Já estava quase fechando negócio para levar o pneu comigo (a substituição do pneu ali eu já sabia que não ia rolar) quando me chega um galego, saído lá de dentro e começa a falar com o guri que me atendeu.

Aí esse galego se vira para mim e pergunta (isso eu entendi) se eu estava indo para Produhe Bay.

- Yes!

Pronto, o cara me leva pelo braço até o mostruário de pneus e, parecendo uma metralhadora, fala sem parar, mostrando para mim os diversos modelos de pneus, e eu ali, sem entender quase nada do que ele estava dizendo.

Eu só dizia "Yes", para não dar na vista que eu tava mais por fora do que bunda de índio.

Entendi quando ele falou "wait" e "stock". Ele tinha pedido para eu aguardar para ver se tinha em estoque.

Achei que era o K60 - fique ali, feliz da vida esperando.

Minutos depois o cara me aparece com um pneu "biscoitudo" até a alma - não era o K60 dos meus sonhos, nem aqui e nem na China.

Era um pneu 90% off-road e 10% on-road, ou seja, dava pra ir até no inferno com aquele pneu, se o caminho para lá fosse de brita, rípio, areia, "gravel", cocô, etc, menos asfalto.

Eu ia comprar um pneu para rodar, essencialmente, em off road, só para fazer 1600 km (ida e volta de Produhe Bay) e depois começar a volta para casa naquele asfalto lisinho do Canadá e EUA.

Como não consegui argumentar nada com aquela metralhadora humana, falei para ele (outra frase decorada):

"Okay, I need to change it now."

Se ele dissesse que não, como disseram para o Francisco e Manoel, eu nem comprava aquele pneu, comprava o K-60 e vazava.

Pois o cara foi lá no balcão de serviços, falou com os responsáveis pela execução da troca (os mesmos que não quiseram fazer o serviço na moto dos Francisco e Manoel), e......

"Ok, bring the bike here" disse ele apontando para um espaço.

Não acreditei. Não era o pneu que eu queria, teria que rodar com esse "biscoitudo" depois no asfalto lisinho até, provavelmente, chegar na Flórida, mas e daí?

Pra quem tá se afogando, jacaré é toco!

Substituí o "Bruce" por esse pneu com catapora, todo embolotado.



Falei para os demais que estavam lá fora e ninguém entendeu nada.
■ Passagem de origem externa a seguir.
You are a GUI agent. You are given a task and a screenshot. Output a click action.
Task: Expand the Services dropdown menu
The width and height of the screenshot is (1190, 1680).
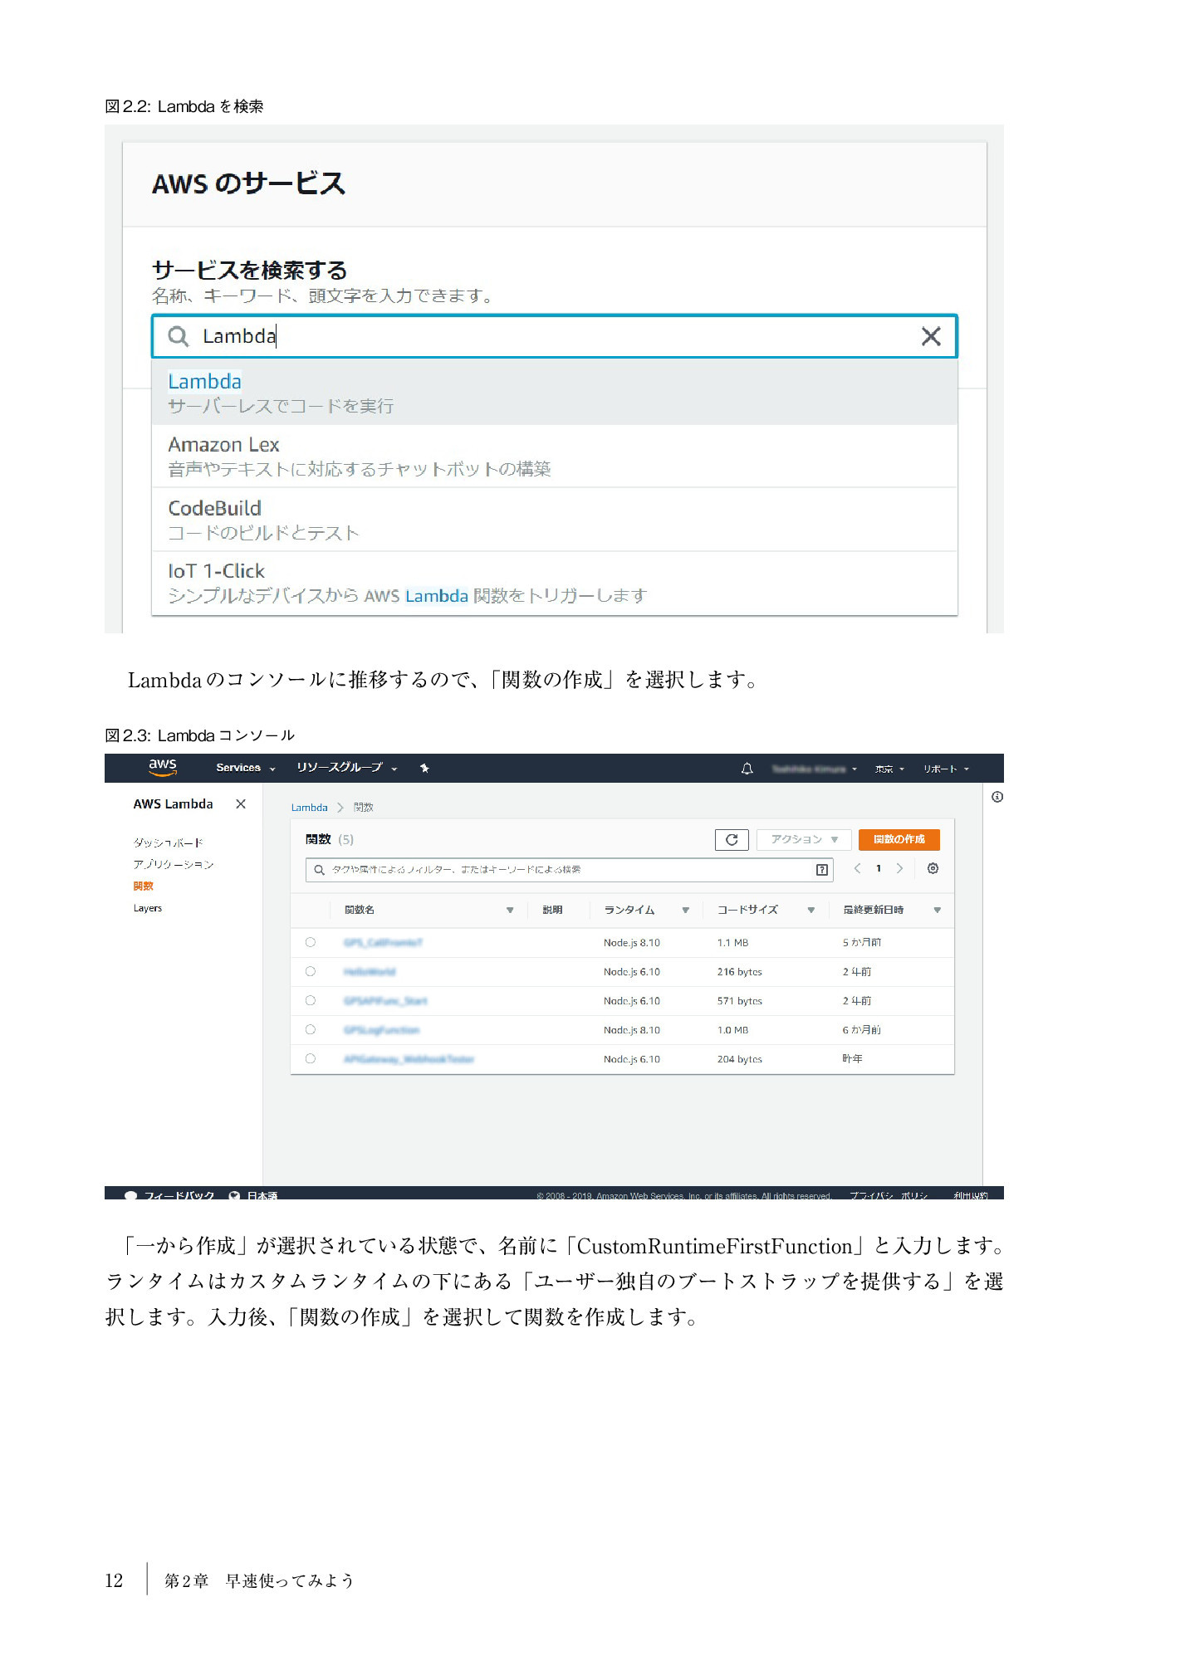pos(245,768)
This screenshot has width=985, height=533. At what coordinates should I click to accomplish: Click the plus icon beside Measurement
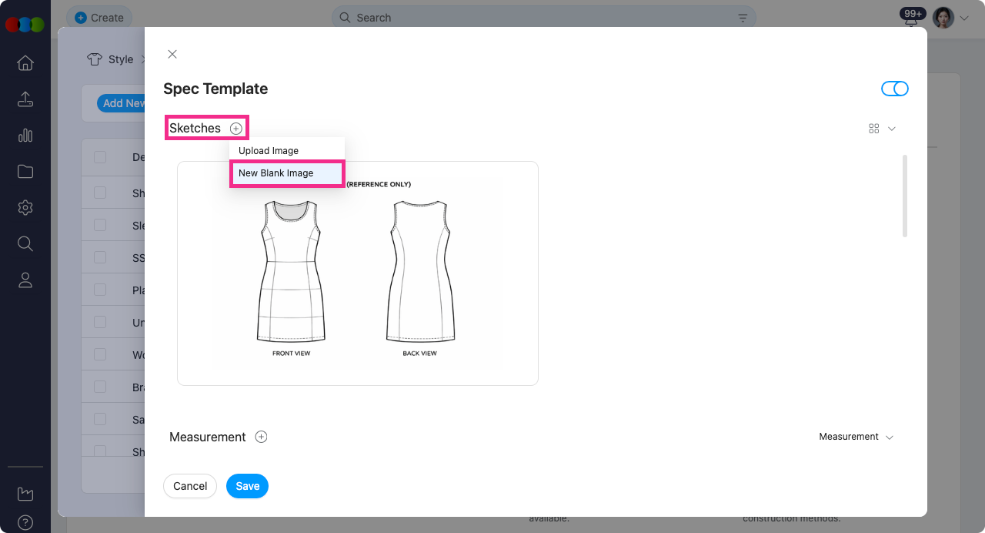click(x=261, y=437)
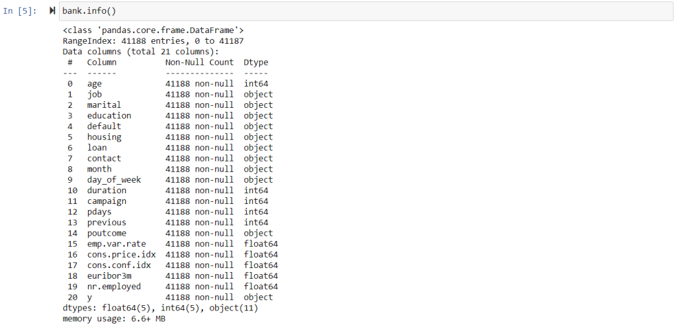Click the 'duration' column name

click(107, 190)
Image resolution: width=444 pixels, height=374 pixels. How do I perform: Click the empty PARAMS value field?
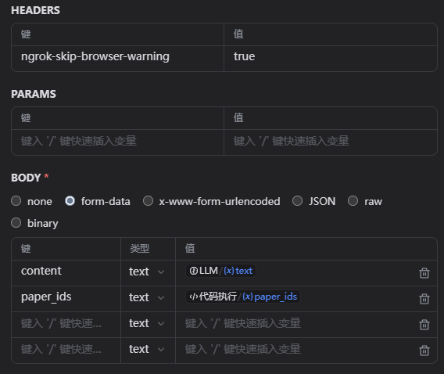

Como eu consegui que os caras substituíssem o pneu da minha moto se eles tinham sido enjeitados pela concessionária.

Eu também não sei!

Enquanto eu aguardava, lá dentro a substituição do pneu, lá fora estava se formando o grupo que iria tentar fazer a primeira pernada dos 800 km rumo à Produhe Bay.
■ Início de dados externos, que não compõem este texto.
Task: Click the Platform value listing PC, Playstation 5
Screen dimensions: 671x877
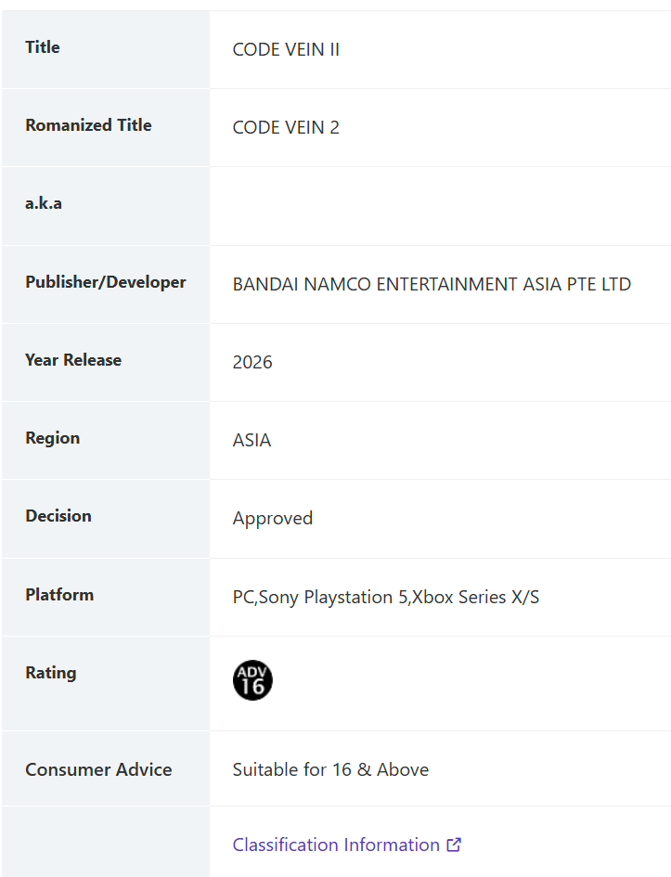Action: (386, 597)
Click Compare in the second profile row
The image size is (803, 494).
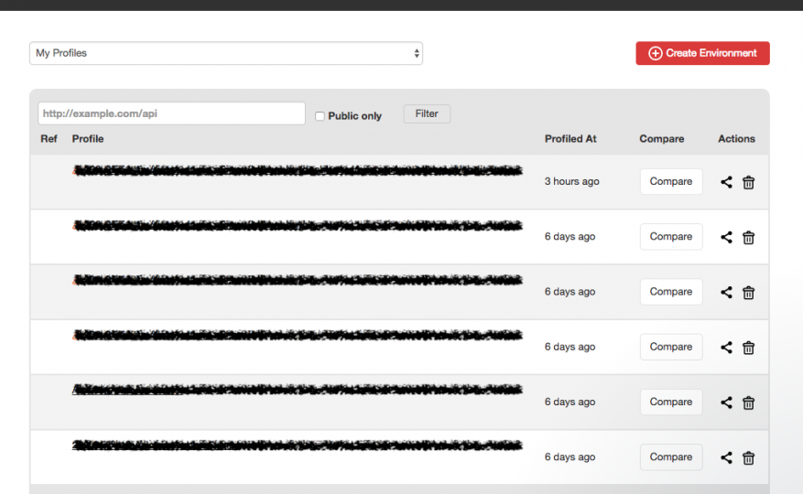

O Francisco e o Manoel resolveram esperar o término do serviço na minha moto para juntos, agora em quatro motos, seguirmos até Coldfoot, 400 km dali, meio caminho para o Topo do Mundo. Como aqui o sol não se põe, poderíamos pilotar até a meia-noite se quiséssemos.
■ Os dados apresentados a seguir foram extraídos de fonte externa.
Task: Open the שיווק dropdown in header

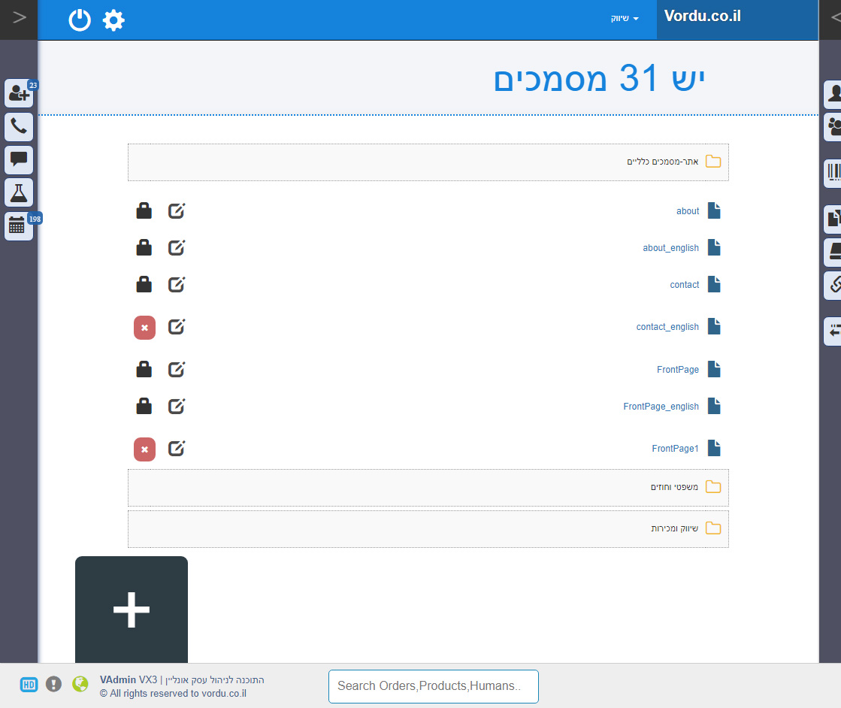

Dali a pouco chegou o Carlo (um belga que mora no México), pilotando uma Moto Guzzi 1200, para fazer a substituição da bateria da moto dele - só para isso.

Pois foi convidado a compor o grupo. Aceitou com a condição de ir só até a placa do Circulo Polar Ártico.

Disse que a moto dele não estava preparada para enfrentar a famosa Dalton Highway,  que nada mais é do que os 400 quilômetros finais da Alaska Highway, o trecho mais difícil de toda a Alaska Highway.

Abastecemos. Todos compraram mais reservatórios extra para gasolina (eu já tinha o meu), e fomos para a estrada - 5 motos agora.

Eram 15:30h quando iniciamos a tentativa de enfrentar a Dalton Highway.

Já tínhamos rodado uns 70 km quando o Roger encontra, voltando de Produhe Bay, um amigo dele, que inclusive já ficou hospedado em sua casa no México: Cirilo, gaúcho de Santo Antônio da Patrulha que está fazendo a rota Ushuaia/Produhe Bay em uma Toyota Hilux preparada para aventura - mundo pequeno esse.


Cirilo,  de óculos escuros e camiseta branca. O outro é amigo dele, fazendo uma parte do trecho.


Conversamos com o Cirilo sobre as condições da estrada. 

Ele disse que estava muito ruim mesmo. Inclusive tinha encontrado um motociclista, brasileiro que estava com a namorada engarupada e não estava conseguindo seguir adiante na rodovia, estava apavorado - tinha ficado "preso" em um trecho cabuloso da Dalton Highway. 

Pediu que ele colocasse a namorada na Hilux pois tentaria sair de lá sozinho, sem garupa seria mais fácil. Não sei porquê motivo ele disse que não pode ajudar o infeliz.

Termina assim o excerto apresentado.